En un momento de la historia en que los míticos hiperbóreos dominan el mundo, las niñas australes son los seres destinados a arrebatarles el poder y dar vuelta el rumbo de la historia. Matías, un ser humano común y corriente parece ser el instrumento, el arma, la táctica y la estrategia, el brazo ejecutor del plan de guerra de Ana, una niña austral.

Nada es casual y todo es desorden en el devenir y el porvenir de Matías. Tampoco es casual que la fuente de poder para combatir a los hiperbóreos tenga su origen en el sur. Boreales y australes, el norte y el sur en una lucha de poder que se presenta como natural y conocida. Cuando a veces se confunden fines y objetivos, y el bien parece ser el mal, y el mal se presenta como la salvación.

El marplatense Esteban Prado y su primera nouvelle, el mundo actual en clave fantástica.

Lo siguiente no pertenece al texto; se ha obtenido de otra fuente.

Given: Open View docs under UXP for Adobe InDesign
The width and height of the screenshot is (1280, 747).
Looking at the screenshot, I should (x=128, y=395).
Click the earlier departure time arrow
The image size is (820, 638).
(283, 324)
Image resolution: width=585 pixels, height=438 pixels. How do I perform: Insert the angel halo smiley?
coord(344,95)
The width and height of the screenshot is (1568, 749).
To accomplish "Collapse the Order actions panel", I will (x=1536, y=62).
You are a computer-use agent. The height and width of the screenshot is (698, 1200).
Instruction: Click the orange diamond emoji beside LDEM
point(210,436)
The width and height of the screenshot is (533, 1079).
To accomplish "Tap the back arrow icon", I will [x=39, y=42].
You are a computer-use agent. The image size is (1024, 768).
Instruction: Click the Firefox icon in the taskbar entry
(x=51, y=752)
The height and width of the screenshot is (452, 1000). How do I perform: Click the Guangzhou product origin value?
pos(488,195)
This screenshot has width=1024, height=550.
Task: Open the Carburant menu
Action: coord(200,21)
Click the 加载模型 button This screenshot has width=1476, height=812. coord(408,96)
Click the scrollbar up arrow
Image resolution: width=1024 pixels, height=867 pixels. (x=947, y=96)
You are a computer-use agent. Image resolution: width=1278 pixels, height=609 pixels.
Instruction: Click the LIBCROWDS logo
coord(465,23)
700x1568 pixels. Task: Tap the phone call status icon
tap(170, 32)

– ¿Cómo llegaste al mundo de las letras?

– Tratando de alejarme. De chico pensaba que no tenía que sistematizar nada de lo que me gustaba y hacía con pasión, por lo que frente a la idea de estudiar Letras opté por irme a estudiar Diseño de Paisaje a la UBA. En Buenos Aires vivía con unos tíos. En los pocos meses que duré ahí, leí y escribí como nunca y enseguida me empezaron a mirar con cara de qué hacés acá. Con la experiencia lisérgica de los tíos y habiendo comprobado que no era lo mejor el Diseño de Paisajes, mucho menos el CBC, me volví a Mar del Plata y me metí en Letras. Y ahí hice una iniciación doble, por un lado la academia, por el otro, el taller. Con un grupo de amigos arrancamos un taller con Mauricio Espil y fuimos más artlianos que Piglia, le robamos todo lo que pudimos, lo traicionamos y seguimos viaje. Y hasta hubo algo de la fatalidad naturalista de los cuentos de Quiroga, Espil no podía decir nada porque sabía que para eso daba el taller. Esa doble iniciación implicó un camino doble también, por un lado, el laburo en la facultad, por el otro, toda una veta de inquietud creativa que alterna sobre todo cine y literatura.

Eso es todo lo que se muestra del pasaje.